The agency said it will maintain a ‘Stable Outlook’ on India’s sovereign rating at ‘BBB-‘, mainly because of the country’s sizable forex reserves, fiscal deficit management and structural reforms.

It further said market anticipation of US Fed tapering of bond purchase appears to have prompted some shift in investor perceptions of the risks.

“Moreover, the current market volatility could persist for a while in view of continuing uncertainty over the timing and magnitude of an eventual unwinding of global central banks’ quantitative easing,” it added.

Referring to rupee depreciation, Fitch said the sharp weakening of the currency “reflects large or growing current account deficit” whose funding has been complicated by a reversal of global portfolio capital.
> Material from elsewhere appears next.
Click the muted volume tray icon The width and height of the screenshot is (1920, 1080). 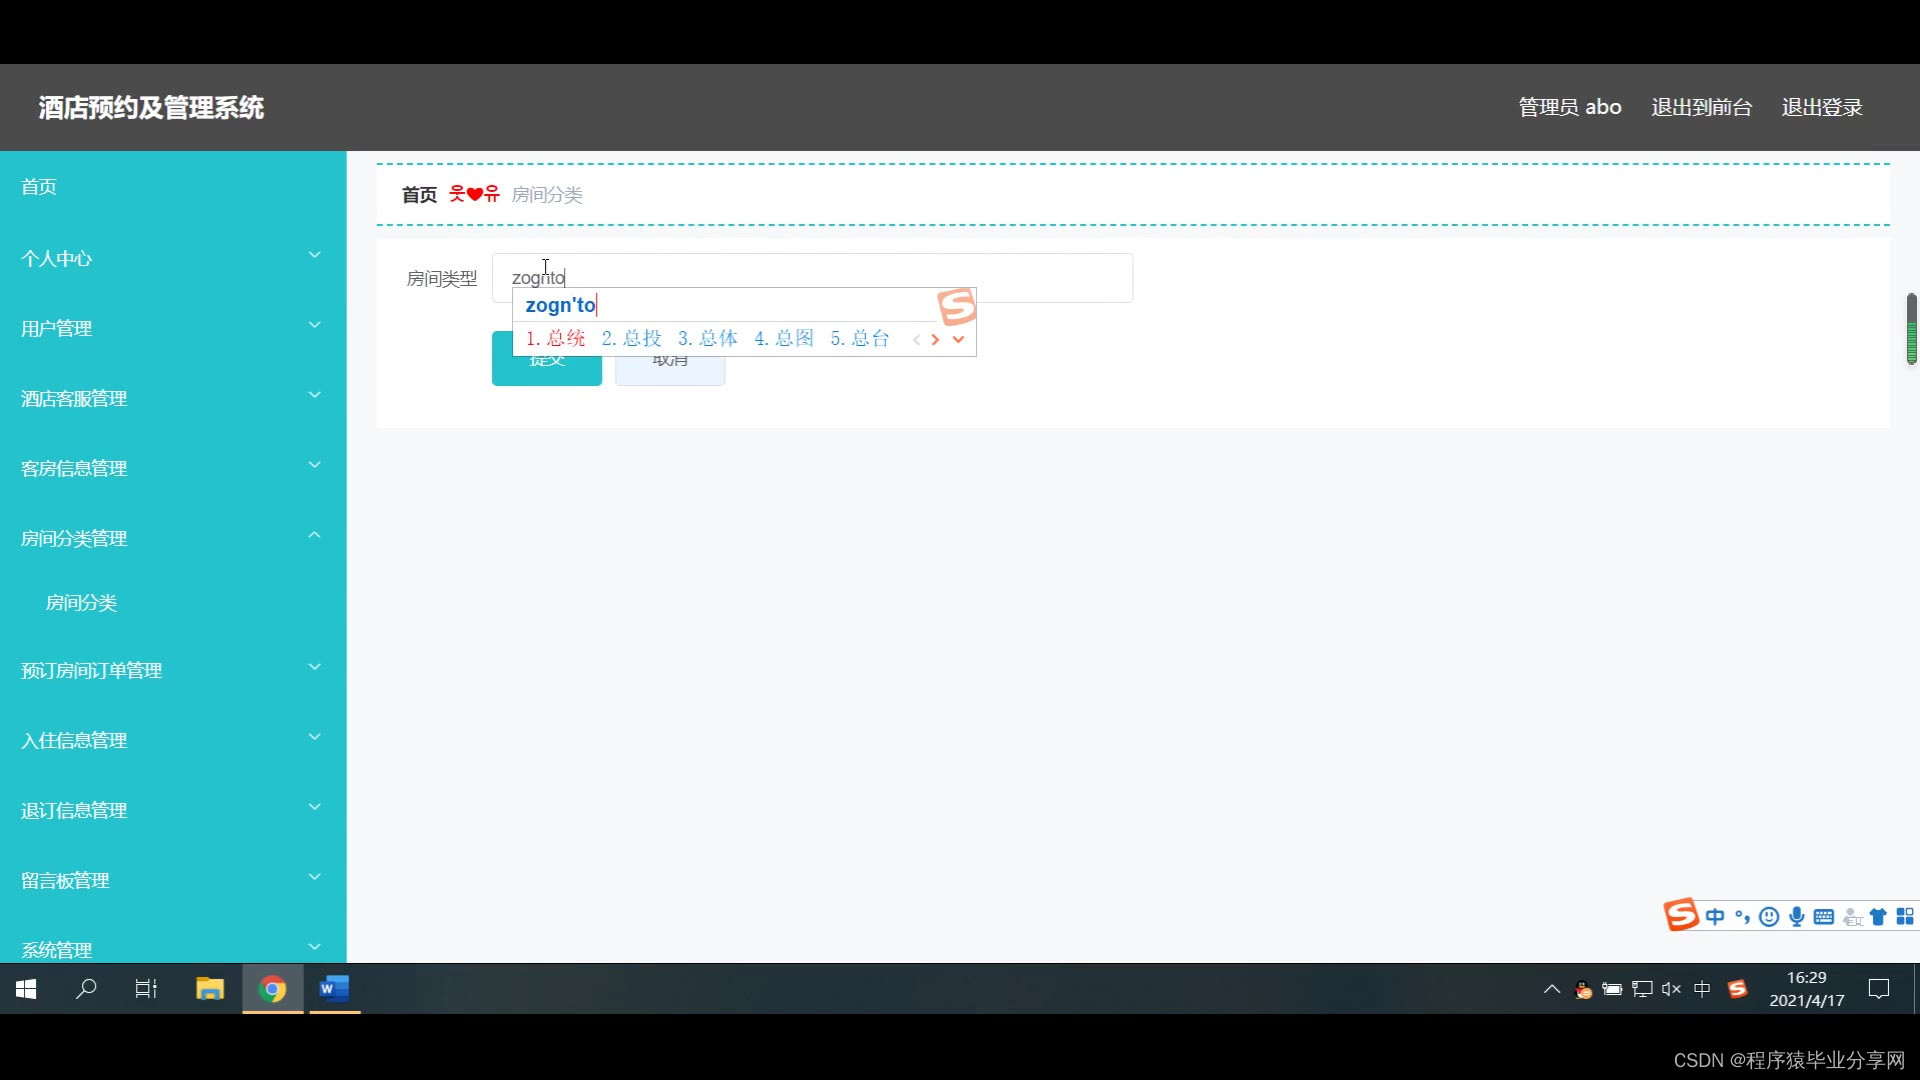[1671, 989]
The rupee today plunged further by 89 paise to hit a new record low of 65.12 against the US dollar in early trade.

Earlier this week, leading agency Standard & Poor’s had said it will maintain negative outlook for India as currency depreciation is adversely impacting investor confidence.

The Fitch note further said India’s foreign-exchange reserves have come under pressure, but are still sizable. It said the country’s forex reserves, which have fallen to USD 279 billion, still provide around 5.5 months of import cover.

Noting that the country has adjusted its economic policies, Fitch said, “In India, we expect fiscal policy restraint to persist, in line with last year’s result, with the budget deficit remaining within 5 per cent of GDP”.